It is likely that beta-cell destruction can be caused by various mechanisms, also within the entity of autoimmune or type 1A diabetes. It is remarkable that various autoantibodies are prone to appear in defined age groups and to show distinct genetic correlations (2628). Insulin autoantibodies have been detected at a higher frequency in young children with T1D, and in follow-up studies of high-risk children they most often are the first autoantibody specificity to appear (29). In contrast, GAD antibodies are the most common autoantibody reactivity observed in older children and adult patients with T1D. IA-2 antibodies usually appear later than the other autoantibodies, and their presence is associated with a very high disease risk. The phenomenon of antigen spreading, which may be of essential importance in the pathogenesis of autoimmune disease, is confusing the distinct patterns of the appearance of specific autoantibodies. Antigenic spreading implies, that the specificity of the autoimmune response is widening. Initially only one autoantigen is recognized by the immune system, but later on, autoantibodies or specific T cells to several autoantigens in the same tissue are seen. The first autoantibody might still reflect the specific environmental effect causing e.g. the autoimmune response due to molecular mimicry between e.g. food or microbial antigens and an autoantigen. Follow-up studies in cohorts of children at increased genetic risk for T1D like DAISY, DIPP and TEDDY will undoubtedly provide more exact data on these phenomena.

Genetic factors affecting various pathways

It is well known, that genetic susceptibility is of utmost importance in T1D (30). Genes within the HLA gene complex are important determinants of disease risk like in many other autoimmune diseases. The HLA association is conspicuously strong but it is also strikingly complex. HLA-DR-DQ haplotypes are the major determinants, haplotypes associated with various degree of both susceptibility and protection can be identified. Among the high-risk Finnish population the disease risk in childhood defined by these haplotypes varies between 10% and 0.03% in groups including 2% and 49%, respectively, of the total population. Even within the HLA gene region alleles within the class I locus seem also to modify the disease risk as well as several poorly defined loci. In addition to HLA currently at least 40 non-HLA loci are associated with T1D (31). Insulin, PTPN22, CTLA-4 and IL-2A are among the best known and strongest risk genes. Although each non-HLA gene is associated with a relatively weak effect, their combined effect on disease susceptibility is approximately of the same magnitude as the estimated HLA effect.

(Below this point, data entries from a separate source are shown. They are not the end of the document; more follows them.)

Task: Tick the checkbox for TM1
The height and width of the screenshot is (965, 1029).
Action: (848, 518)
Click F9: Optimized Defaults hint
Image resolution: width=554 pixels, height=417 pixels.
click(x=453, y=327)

HLA molecules are important in antigen presentation and define which antigen derived peptides are presented to T cells in various phases of the immune response. CD4 positive helper T cells recognize their antigenic peptide in the context of class II molecules and cytotoxic effector CD8 cells in the context of class I molecules. This emphasizes the importance of various HLA alleles in molecular mimicry as specific cross reactions between autologous and microbial or other environmental antigens are allele specific (32). HLA molecules play also a central role in the generation of the T-cell repertoire in the thymus where 90% of the precursor cells are destroyed because of too low or too high affinity to complexes of HLA and autologous peptides. Interestingly the expression of HLA-DQ molecules associated most strongly with T1D susceptibility is high in thymus. The same selection affects the development of central regulatory T cells. Ectopic expression of several peripheral molecules in the thymus is important for tolerance formation as seen in the rare APS-1 syndrome combining Addison disease, hypoparathyroidism and mucocutaneous candidiasis and quite often also including T1D and hypothyroidism. The syndrome is caused by mutations in the AIRE gene necessary for thymic expression of autologous molecules (33). The disease-associated alleles of the insulin gene have also been connected to lower level of thymic expression of insulin and thereby to a weaker capacity for tolerance induction (34).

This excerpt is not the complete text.